A simple enough bill to pass, right? You might think so, but that would mean forgetting the favored response of Boehner and company to the prospect of social progress. Yes, the Grand Old Party of no has again convened around the venerated altar of Exclusion; not one Republican voted in the affirmative.
Medill Professor Jack Doppelt, who teaches reporting class Connecting with Immigrant/Multi-Ethnic Communities, characterizes himself as a strong supporter of the DREAM Act.
“The most persuasive reason [to pass the DREAM legislation] is that it addresses people who came here as minors,” Doppelt said. “They therefore should have an opportunity to become productive members of the United States […] The DREAM Act is a really thoughtful way of doing it.”
Examining the circumstances of the individuals living with the stigma of illegal status constitutes an even more compelling argument. Medill junior Leezia Dhalla came to the United States from Canada as a six-year-old. She’s here legally, so the DREAM Act wouldn’t have applied to her. But she still views the issue through a personal lens.
“I actually know a lot of people who came to the United States even just as babies,” Dhalla said. “[The DREAM Act] is not amnesty of any sort, because a two- or three-year old crossing the border doesn’t qualify as criminal activity.”
The filibuster of the bill has ignited both the motivation and anger of immigrant activist groups as they look forward to putting the DREAM Act back on the table. In a press release issued on Sept. 22, the Illinois Coalition for Immigrant and Refugee Rights charged Republicans and the few Democrats who voted in opposition with having blocked legislation that “would be a major step toward bringing our immigration laws back in line with our nation’s values of justice, fairness, and hard work.”

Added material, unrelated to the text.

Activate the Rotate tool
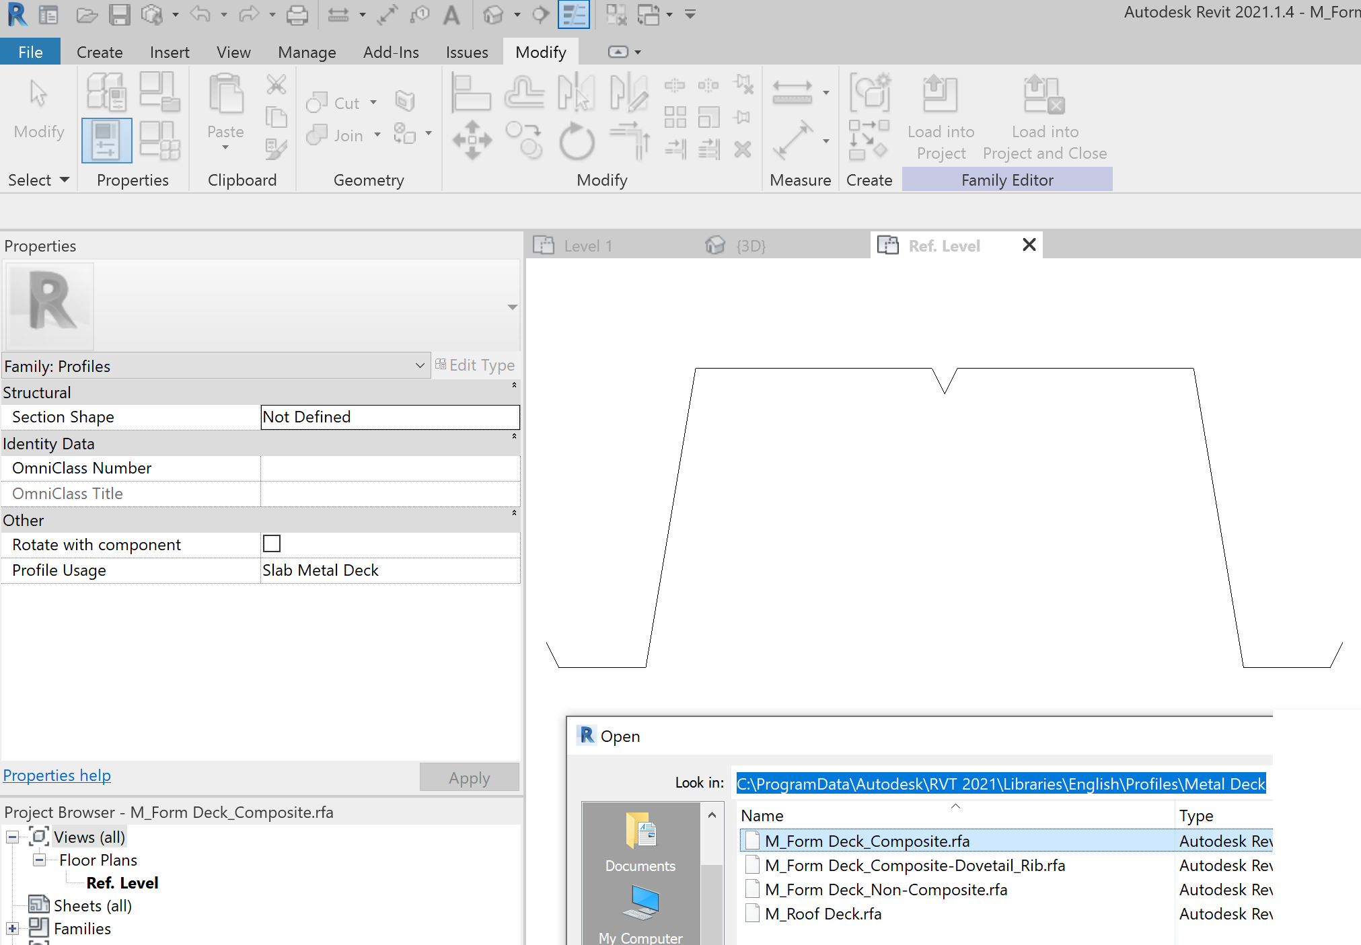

Aside from promoting a culture of equality, the DREAM Act has the potential to lift economic and societal worries currently entrenched in the debate over illegal immigration: Doppelt said he sees vast benefits in a holistic sense for the entire country over the long run.
“The act’s positive impact would be that it would legitimize the presence of people here, which would be a huge lift of fear [of the American public] and the designation of unnecessary resources,” Doppelt said. “It would give people here illegally even maybe a touch more incentive to contribute [to society].”
Unfortunately, the GOP isn’t too concerned with allaying overly imaginative nightmares about border-jumpers usurping control of the homeland. And it has no qualms in consistently proving that it will work much harder for the Smiths than the Ramirezes.
But this issue is bigger than politics. The DREAM Act would function as a catalyst, giving a generation of the undocumented population a concrete incentive to engage and proudly represent America. Beyond congressional gridlock or even looming midterm elections, the passage of this bill is an issue of ethics, Dhalla said.
“Some of these [immigrants] can’t go to college, and even if they can, they can’t get a job afterwards,” Dhalla said. “To see people go to these lengths to finance their educations and maintain decent character and not be able to reinvest in society is frustrating […] To be here for this long, it’s not an issue of being American or not being American. It’s an issue of being fair.”
Leezia Dhalla’s year has been corrected from senior to junior. Thanks to Dhalla for pointing out the error.